Page 1 of 1

OCR for german language doesn't work PDF-XChange Editor V8

Posted: Tue May 14, 2019 7:52 am
by Biber7
Many doesn´'t work; see original and OCR Attachments, for example
€/m²
,
.
Tested in many other documents.
In other documents OCR makes X to ;(
If OCR makes X to negativ smily ;( our customers misunderstands something. So we must read every letter for example 100 Pages before sending to other documents (invoicing).

Re: OCR for german language doesn't work PDF-XChange Editor V8

Posted: Tue May 14, 2019 7:23 pm
by TrackerSupp-Daniel
Hello Biber7,

Thank you for the report, I see the issues with €/m², and other similar issues, I was not however able to reproduce the issue with X on my end. Might I ask for an example where that is seen as well so that I can report all these issues together?
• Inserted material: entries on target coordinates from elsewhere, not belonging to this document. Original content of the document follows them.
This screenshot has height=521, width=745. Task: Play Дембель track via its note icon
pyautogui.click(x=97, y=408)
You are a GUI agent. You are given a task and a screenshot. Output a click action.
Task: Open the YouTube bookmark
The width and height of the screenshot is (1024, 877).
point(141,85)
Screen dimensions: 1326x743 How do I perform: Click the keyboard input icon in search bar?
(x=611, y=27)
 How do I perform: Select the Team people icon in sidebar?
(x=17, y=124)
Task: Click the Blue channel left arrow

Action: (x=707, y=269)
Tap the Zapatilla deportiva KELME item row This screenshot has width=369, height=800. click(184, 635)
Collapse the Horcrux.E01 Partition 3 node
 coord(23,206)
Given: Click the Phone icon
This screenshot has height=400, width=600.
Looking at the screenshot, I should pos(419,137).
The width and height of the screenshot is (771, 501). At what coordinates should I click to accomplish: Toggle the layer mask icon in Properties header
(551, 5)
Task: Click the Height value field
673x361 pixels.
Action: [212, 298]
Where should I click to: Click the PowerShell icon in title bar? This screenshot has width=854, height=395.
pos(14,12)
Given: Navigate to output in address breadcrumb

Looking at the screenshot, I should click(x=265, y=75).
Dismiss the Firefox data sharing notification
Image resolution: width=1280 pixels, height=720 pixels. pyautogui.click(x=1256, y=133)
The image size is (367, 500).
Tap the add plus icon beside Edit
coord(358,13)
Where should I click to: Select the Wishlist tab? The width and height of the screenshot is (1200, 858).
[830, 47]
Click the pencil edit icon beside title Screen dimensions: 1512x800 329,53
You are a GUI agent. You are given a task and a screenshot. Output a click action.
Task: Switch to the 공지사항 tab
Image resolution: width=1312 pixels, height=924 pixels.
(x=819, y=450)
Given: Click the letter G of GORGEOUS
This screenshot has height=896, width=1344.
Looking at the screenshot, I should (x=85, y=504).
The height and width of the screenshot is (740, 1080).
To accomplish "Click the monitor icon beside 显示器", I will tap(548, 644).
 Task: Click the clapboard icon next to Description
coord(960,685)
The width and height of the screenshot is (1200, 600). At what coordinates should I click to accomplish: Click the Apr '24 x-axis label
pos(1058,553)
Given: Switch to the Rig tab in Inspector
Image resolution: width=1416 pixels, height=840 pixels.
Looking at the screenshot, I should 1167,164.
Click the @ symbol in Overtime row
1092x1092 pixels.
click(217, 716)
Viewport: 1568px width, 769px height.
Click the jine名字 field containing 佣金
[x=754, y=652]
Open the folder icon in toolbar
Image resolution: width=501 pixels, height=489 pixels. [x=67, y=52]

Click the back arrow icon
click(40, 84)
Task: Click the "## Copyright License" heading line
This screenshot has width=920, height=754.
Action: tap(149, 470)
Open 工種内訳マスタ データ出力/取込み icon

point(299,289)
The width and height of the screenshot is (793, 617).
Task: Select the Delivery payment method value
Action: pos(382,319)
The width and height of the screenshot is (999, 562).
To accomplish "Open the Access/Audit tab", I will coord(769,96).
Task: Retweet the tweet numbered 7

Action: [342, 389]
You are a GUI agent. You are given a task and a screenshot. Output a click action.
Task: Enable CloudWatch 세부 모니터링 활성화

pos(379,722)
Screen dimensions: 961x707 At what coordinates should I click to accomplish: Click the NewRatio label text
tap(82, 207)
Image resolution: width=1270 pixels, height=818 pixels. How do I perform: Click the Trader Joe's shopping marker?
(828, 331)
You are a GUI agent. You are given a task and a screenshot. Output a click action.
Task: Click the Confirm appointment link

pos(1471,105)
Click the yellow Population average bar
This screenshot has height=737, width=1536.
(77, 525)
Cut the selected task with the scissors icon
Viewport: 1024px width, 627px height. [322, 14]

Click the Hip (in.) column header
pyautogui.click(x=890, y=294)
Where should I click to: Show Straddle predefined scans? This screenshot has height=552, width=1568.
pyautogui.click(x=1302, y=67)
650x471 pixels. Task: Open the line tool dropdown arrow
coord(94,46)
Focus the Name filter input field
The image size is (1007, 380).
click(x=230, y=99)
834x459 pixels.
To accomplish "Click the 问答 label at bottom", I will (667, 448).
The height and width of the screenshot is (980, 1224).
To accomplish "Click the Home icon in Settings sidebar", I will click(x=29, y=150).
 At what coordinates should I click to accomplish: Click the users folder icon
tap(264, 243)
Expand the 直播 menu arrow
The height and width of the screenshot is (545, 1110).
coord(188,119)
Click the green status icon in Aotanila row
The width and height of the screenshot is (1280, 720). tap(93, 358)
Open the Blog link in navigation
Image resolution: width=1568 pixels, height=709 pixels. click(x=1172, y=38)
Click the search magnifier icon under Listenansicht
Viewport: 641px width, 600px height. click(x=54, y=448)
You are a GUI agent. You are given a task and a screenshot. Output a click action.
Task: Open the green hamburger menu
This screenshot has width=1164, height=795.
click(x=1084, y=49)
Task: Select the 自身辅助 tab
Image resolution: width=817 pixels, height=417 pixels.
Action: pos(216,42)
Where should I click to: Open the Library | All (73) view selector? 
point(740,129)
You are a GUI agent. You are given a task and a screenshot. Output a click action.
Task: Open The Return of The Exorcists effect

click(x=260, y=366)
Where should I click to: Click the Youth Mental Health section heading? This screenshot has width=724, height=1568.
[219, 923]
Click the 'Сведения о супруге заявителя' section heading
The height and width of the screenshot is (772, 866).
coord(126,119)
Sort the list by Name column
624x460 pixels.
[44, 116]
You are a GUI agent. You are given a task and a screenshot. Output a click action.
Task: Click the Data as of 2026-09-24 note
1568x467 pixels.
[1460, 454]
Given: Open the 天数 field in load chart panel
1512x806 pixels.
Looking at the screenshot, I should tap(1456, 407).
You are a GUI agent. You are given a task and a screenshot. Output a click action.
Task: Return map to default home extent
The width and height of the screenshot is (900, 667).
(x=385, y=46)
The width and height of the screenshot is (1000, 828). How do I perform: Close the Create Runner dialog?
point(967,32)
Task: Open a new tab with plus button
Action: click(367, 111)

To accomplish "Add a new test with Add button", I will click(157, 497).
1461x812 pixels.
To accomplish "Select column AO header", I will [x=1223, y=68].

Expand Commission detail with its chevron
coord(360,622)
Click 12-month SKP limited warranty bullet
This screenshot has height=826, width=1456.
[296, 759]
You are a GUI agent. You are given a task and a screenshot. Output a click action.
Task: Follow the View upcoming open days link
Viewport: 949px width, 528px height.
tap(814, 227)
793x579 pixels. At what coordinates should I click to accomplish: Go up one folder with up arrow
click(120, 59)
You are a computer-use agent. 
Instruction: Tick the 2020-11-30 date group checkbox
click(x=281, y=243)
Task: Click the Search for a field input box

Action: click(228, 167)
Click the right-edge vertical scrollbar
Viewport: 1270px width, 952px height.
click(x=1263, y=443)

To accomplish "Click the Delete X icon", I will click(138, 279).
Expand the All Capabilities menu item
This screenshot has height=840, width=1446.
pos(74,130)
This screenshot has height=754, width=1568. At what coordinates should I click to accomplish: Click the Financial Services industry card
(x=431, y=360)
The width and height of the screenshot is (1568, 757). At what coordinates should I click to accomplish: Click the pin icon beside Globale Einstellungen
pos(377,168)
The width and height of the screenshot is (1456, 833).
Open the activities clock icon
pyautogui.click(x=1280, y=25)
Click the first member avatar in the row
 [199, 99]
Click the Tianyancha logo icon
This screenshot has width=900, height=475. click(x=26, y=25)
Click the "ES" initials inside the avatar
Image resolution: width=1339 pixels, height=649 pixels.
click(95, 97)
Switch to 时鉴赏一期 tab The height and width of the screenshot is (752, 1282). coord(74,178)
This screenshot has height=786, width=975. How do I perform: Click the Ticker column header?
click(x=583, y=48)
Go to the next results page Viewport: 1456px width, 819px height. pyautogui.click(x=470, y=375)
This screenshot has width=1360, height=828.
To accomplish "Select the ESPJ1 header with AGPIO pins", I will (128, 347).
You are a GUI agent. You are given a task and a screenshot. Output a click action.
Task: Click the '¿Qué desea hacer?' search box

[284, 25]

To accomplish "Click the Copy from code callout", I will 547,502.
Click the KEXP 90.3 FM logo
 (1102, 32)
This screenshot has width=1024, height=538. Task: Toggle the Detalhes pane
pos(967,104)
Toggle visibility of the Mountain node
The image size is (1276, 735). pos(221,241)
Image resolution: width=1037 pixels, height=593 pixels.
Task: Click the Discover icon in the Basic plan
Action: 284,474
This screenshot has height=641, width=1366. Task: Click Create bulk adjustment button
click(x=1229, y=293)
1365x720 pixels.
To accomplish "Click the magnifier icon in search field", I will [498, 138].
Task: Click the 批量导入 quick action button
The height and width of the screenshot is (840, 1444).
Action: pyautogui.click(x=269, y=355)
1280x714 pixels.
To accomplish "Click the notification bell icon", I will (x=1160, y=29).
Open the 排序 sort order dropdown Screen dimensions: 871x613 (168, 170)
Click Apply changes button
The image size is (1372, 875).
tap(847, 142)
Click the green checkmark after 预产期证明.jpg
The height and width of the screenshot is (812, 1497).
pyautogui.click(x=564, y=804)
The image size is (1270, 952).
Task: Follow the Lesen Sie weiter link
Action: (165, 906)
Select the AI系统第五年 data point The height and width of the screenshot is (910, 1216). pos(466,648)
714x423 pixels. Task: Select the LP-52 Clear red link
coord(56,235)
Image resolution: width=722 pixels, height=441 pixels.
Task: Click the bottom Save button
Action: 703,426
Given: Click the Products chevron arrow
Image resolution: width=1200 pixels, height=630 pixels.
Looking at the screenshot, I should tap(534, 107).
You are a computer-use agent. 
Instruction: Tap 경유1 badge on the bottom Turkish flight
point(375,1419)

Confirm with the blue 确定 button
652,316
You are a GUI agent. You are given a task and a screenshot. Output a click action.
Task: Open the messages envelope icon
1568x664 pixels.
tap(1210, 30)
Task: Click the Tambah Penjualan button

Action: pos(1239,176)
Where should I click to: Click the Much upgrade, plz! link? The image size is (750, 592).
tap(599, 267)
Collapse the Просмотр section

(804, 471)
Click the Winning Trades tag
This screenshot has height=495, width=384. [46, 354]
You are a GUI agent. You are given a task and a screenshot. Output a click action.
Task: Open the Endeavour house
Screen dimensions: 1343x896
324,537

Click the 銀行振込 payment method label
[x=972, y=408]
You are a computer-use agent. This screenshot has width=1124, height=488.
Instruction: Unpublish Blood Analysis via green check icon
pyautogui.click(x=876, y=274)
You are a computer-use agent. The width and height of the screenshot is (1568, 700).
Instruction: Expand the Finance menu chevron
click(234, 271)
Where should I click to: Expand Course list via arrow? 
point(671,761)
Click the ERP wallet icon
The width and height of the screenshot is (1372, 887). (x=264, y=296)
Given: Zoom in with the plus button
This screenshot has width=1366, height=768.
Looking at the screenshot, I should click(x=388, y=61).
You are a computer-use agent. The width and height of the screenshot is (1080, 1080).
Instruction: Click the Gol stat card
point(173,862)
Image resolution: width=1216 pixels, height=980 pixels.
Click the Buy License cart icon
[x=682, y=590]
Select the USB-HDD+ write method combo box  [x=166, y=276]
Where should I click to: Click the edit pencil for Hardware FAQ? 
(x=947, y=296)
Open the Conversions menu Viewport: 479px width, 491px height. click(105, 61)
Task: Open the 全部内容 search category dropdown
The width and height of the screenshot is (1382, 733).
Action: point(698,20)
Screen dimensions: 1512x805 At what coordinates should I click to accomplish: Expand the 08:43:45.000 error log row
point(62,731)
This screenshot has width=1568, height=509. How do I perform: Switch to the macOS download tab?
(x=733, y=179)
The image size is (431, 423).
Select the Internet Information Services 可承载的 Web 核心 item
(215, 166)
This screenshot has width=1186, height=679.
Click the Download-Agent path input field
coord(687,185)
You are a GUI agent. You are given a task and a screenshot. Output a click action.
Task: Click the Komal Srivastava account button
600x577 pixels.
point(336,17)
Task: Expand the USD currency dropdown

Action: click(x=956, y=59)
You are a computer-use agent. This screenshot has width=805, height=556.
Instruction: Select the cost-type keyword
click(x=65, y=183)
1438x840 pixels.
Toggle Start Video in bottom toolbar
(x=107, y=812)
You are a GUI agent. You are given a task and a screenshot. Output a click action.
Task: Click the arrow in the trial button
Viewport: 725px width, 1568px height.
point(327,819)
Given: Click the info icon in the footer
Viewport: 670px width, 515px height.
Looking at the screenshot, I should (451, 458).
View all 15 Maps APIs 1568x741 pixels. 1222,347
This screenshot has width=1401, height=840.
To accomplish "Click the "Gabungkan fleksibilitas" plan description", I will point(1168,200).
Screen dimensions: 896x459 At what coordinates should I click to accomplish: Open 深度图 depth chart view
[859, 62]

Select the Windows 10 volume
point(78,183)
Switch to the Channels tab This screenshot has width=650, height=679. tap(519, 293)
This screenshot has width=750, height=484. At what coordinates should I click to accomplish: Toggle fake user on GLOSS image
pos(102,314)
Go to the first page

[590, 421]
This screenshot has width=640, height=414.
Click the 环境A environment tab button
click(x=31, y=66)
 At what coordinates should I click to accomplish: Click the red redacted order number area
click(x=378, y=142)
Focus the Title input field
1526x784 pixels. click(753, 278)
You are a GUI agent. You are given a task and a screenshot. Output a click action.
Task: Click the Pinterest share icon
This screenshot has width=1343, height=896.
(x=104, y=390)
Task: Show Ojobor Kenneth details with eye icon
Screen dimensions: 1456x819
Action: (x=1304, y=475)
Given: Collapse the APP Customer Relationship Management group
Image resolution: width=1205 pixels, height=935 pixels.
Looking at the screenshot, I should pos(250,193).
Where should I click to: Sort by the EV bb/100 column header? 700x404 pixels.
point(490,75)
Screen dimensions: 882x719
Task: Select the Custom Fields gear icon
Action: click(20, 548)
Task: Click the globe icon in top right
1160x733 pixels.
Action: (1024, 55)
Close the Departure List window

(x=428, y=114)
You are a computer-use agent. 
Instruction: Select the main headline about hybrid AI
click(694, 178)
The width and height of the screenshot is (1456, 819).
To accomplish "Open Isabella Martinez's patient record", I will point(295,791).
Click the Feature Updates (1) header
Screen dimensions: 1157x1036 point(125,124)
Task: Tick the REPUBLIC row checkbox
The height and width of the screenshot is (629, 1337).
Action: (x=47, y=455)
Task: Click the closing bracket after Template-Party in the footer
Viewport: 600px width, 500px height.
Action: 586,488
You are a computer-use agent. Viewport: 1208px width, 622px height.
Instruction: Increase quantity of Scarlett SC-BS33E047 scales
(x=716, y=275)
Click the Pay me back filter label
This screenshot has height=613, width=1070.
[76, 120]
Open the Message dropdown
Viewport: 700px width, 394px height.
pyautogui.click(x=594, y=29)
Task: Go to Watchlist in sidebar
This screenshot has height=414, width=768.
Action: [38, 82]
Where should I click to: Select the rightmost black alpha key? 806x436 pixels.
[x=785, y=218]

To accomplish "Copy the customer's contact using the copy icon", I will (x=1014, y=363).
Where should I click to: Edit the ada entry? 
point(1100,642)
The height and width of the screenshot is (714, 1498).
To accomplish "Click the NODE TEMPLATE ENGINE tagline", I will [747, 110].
Beyond that, I notice that the original scanned image is around 200dpi. Note that OCR operates best in the 300-600 dpi range, so if possible you may wish to try rescanning this document at a higher DPI setting, and see if that helps with the OCR output.

Kind regards,

Re: OCR for german language doesn't work PDF-XChange Editor V8

Posted: Wed May 15, 2019 5:55 am
by Biber7
Hello,

see original, please, Nr. 03.1 X
OCR )(

original 03.4 X
OCR ;(
So we thought, custumer won´'t this 2 Numbers. No: customer want! So we don't have to use OCR.

Thank You for professionial support since many more years. We bought Your Software PDF-XChange Editor V8 for 2000 users. We love it, if it don't falsified documents. If 2 oder 3 letters are wrong to OCR, it doesn't matter. But don't distort documents so we don't see what customers mark with crosses.

Yes, I know dpi. We get about 4000 requests daily. We can not show all our customer's secretaries how to change the scanner resolution. And even if we did, they would not do it.

Bigger 400 dpi are disabled in all our 2000 workstations. We can not scan for example 100 pages/document at 600 dpi.

Earlier versions of your software never converted crosses or letters, just superimposed the OCR-recognized text OVER the documents. We can't find this feature: don't touch the original document; only put the OCR over the original. In earlier versions we could mouse, copy and paste.

Kind regards

Re: OCR for german language doesn't work PDF-XChange Editor V8

Posted: Wed May 15, 2019 6:24 pm
by TrackerSupp-Daniel
Hello Biber7,

Thank you for the files, I see this now and Will be putting all the information into a bug report shortly. I cannot guarantee that we can resolve this one, as it pertains to drawn letters, which is not something that OCR is intended to work with in the first place, but hopefully we can find a way to ignore these cases at the least.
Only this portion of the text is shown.